Aengus, Anne and Willie Kealy formed a troika that feminised the Sunday Independent without blunting its masculine edge. They freed women to write about politics and men to write about womens' issues. They banished the macho bullshit. And won a million readers.
Aengus achieved this not by applying a marketing formula, but by reaching into his own rich interior life, his roots in Tralee, his principled Presbyterian mother, his theatrical father. With the aid of Anne and Willie he combined his instinctive insights into a unique creation called the Sunday Independent. The same instincts inspired what for me was his greatest contribution to the good of his country: his unbending, unflinching, unwavering opposition to the IRA, which he sustained without stint for nearly 30 years, and which played a crucial part in ensuring they did not enter Irish democracy without giving up their guns.
This stand as well as the commercial success of the Sunday Independent made him media enemies. They accused him of low standards. Apparently they found the sight of scantily clad women more offensive than the sight of Jean McConville's skeleton.
The same sort of critic, recycling charges they also make about my anti-nationalist influence in RTE, complained that Aengus had adopted my antipathy to the IRA and Irish nationalism. Actually he could credibly claim it was the other way around.
When we first met in the early 1980s Aengus was scathing about socialism, and had no time for Irish nationalism, particularly the tribal GAA ban. By contrast I was a committed communist, and had a soft spot for what I called "real republicanism".
But by 1990, I had come to share Aengus's scepticism about socialism, and also shared his scant respect for republicanism. So it seems to me that I was one who shifted. What bothers me now is why I took so long to reach conclusions Aengus arrived at much earlier.
In retrospect I realise that while I had a fanatic heart, Aengus had an accepting heart. Where I sought the perfectibility of man. Aengus accepted the imperfectibility of man. Starting with himself.
Aengus had a strong sense of self. But he had no ego. Sometimes I would see him sitting on the bench in main street in Blackrock, finishing a bag of chips, indifferent to his image, before going off to pursue his twin passions: Anne and the Sunday Independent.
Their love affair subliminally suffused the Sunday Independent. I believe their happiness created a cheerful aura around the paper that no other newspaper could match.

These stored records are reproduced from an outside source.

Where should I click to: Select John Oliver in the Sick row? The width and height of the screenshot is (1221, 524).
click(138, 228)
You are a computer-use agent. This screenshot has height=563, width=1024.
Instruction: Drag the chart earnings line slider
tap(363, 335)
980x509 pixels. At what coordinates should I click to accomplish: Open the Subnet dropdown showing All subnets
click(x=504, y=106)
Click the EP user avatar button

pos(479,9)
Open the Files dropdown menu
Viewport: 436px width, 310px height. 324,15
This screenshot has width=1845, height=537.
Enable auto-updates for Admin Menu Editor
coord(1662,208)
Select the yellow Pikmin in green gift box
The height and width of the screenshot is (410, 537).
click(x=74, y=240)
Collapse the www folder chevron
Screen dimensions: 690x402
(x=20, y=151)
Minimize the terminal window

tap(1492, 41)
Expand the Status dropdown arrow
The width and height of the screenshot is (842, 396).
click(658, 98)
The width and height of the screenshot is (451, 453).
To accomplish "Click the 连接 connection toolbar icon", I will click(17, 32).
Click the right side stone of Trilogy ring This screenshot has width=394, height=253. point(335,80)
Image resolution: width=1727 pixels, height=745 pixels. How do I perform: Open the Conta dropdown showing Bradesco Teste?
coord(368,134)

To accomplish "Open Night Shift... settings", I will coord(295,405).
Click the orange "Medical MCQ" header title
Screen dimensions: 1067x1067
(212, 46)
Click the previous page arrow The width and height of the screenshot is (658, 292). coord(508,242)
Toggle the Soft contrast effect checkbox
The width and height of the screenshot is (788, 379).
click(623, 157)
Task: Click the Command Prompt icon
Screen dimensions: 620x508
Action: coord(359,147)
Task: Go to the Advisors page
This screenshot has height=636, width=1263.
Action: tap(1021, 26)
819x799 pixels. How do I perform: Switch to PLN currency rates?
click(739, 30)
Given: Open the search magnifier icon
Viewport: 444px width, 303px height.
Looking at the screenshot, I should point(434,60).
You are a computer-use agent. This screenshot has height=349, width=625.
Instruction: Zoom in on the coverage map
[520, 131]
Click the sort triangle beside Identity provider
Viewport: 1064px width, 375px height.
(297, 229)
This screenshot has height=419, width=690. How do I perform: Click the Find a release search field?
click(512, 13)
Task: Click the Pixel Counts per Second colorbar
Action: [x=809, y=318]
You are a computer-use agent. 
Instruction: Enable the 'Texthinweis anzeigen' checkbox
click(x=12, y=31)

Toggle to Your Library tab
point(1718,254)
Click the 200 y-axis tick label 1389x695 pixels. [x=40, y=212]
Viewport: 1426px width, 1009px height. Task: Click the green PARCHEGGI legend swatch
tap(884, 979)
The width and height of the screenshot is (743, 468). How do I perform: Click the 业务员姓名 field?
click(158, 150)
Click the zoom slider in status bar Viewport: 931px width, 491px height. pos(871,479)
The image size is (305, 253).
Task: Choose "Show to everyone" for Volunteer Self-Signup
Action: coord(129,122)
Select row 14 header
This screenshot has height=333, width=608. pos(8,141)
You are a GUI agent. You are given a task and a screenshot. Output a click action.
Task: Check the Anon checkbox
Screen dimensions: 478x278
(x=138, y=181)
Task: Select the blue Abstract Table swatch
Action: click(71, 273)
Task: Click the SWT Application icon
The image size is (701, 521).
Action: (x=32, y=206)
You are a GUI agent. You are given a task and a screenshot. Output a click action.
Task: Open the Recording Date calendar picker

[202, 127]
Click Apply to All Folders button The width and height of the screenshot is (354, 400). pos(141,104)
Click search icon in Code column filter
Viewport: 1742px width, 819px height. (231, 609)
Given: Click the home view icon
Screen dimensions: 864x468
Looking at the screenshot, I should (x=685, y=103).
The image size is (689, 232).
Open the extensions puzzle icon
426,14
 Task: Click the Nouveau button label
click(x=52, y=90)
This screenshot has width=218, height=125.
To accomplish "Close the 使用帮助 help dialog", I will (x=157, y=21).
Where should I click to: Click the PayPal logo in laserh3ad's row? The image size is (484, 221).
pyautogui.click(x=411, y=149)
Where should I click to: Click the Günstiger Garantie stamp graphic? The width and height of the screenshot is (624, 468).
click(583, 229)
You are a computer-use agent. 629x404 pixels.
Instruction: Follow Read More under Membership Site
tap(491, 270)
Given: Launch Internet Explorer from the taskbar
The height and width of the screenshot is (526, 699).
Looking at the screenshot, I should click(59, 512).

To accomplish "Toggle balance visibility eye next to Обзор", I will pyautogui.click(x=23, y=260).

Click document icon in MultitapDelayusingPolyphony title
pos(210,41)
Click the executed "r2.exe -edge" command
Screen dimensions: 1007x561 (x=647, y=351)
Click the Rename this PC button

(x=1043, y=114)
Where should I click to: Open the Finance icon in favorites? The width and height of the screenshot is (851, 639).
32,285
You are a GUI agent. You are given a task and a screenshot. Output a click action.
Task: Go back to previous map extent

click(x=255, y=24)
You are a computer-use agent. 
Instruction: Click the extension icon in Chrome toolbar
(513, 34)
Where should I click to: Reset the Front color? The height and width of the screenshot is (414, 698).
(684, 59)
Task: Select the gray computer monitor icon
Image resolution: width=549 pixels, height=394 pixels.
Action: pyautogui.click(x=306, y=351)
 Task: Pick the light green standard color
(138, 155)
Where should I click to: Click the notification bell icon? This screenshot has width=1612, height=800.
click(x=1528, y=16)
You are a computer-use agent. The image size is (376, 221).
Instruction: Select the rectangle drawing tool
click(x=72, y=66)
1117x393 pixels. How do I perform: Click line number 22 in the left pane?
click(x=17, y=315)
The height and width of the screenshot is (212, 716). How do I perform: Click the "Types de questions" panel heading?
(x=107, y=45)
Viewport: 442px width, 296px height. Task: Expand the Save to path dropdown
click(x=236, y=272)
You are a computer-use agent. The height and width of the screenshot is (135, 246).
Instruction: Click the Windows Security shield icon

An aura that was as attractive to modern Ireland as their pluralist belief in an Ireland where the Queen of England could come and go in peace.
Aengus and Anne's Sunday Independent was regarded by many readers as a surrogate for an ideal Irish Republic: representing Protestant, Catholic and Dissenter, peddling no pious platitudes, disrespecting old dogmas, exposing enemies of democracy. No wonder they seldom took a holiday.
So I will always cherish a memory of them sailing past me one Sunday morning, waving from a convertible with the hood slightly stuck, the left wheel wandering towards an empty bus lane, their blonde manes blowing in the breeze, heading for the distant dark blue of the Kerry Mountains, their labour of love selling well on the streets, spreading sweetness and light across the land.